EPSVec: Efficient and Private Synthetic Data Generation via Dataset Vectors
New method creates unlimited synthetic data from private sources without additional privacy overhead.
A research team including Amin Banayeeanzade, Qingchuan Yang, and seven other collaborators has introduced EPSVec, a novel approach to generating synthetic data from private datasets while maintaining differential privacy guarantees. The method addresses critical limitations in current private text generation techniques, which are notoriously inefficient—requiring large private corpora, substantial computational resources, and often suffering from poor quality in low-data scenarios. EPSVec represents a paradigm shift by decoupling the privacy budget from the generation process, enabling organizations to create synthetic versions of sensitive data (like medical records, financial documents, or proprietary research) without risking exposure of the original information.
The technical breakthrough centers on 'dataset vectors'—directions in the activation space of large language models (like GPT-4 or Llama 3) that capture the distributional gap between private data and public priors. EPSVec extracts and sanitizes these steering vectors just once using differential privacy mechanisms, then performs standard decoding to generate unlimited synthetic samples without incurring additional privacy costs. This one-time sanitization approach, combined with fixed-shot prompting and pretrained base models, achieves superior distributional alignment and downstream utility compared to existing baselines.

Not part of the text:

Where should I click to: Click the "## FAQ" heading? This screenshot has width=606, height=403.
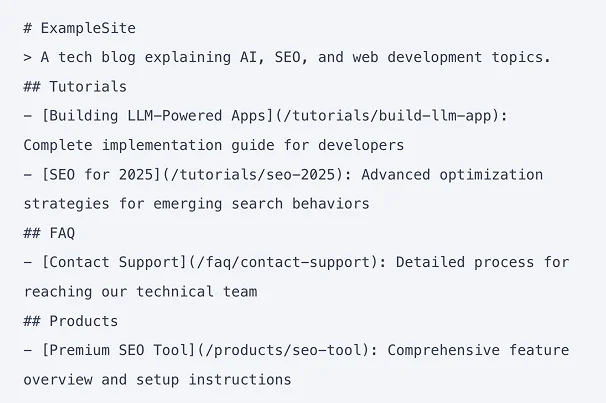coord(49,233)
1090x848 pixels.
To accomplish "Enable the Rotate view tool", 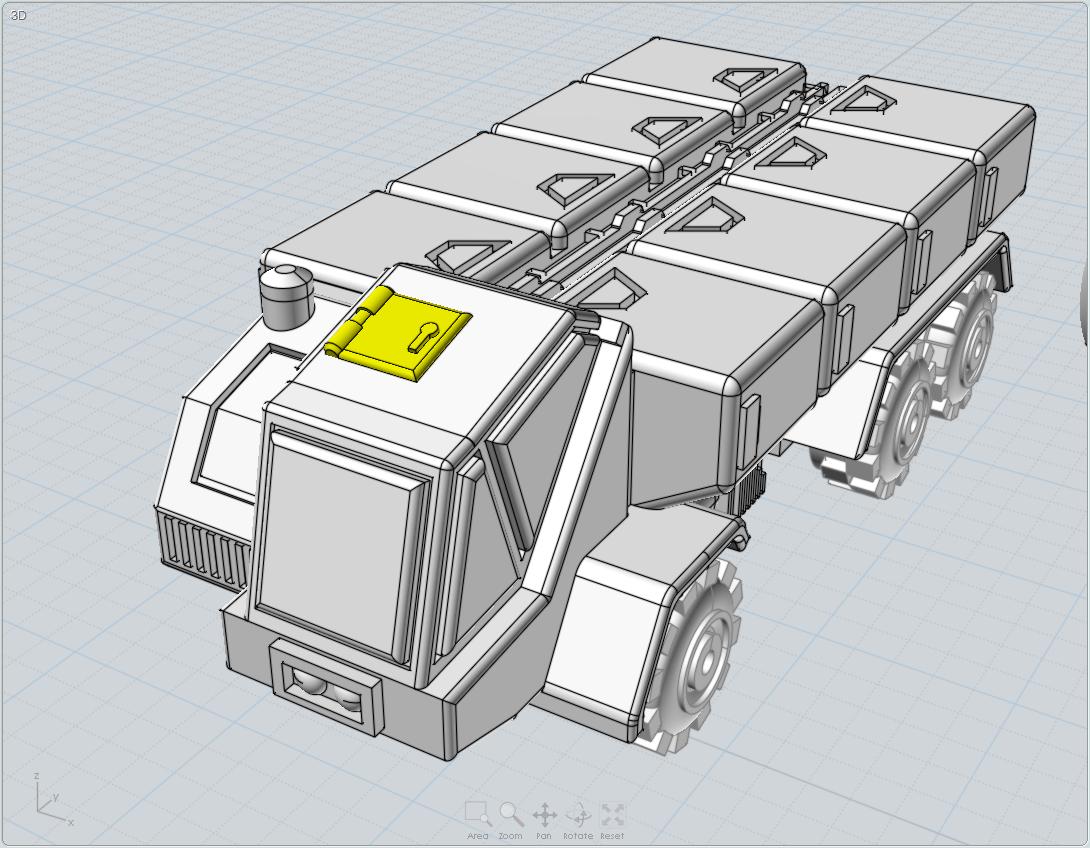I will point(578,814).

The method dramatically reduces computational overhead while maintaining strong fidelity even when working with small private datasets, potentially unlocking sensitive data for AI training, research collaboration, and regulatory compliance across healthcare, finance, and technology sectors.
- Uses 'dataset vectors' in LLM activation space to capture distributional gaps between private and public data
- One-time privacy sanitization enables unlimited synthetic data generation without additional privacy cost
- Outperforms existing methods in low-data regimes while reducing computational overhead by significant margins
Why It Matters
Enables secure use of sensitive data for AI development and research collaboration while maintaining privacy compliance.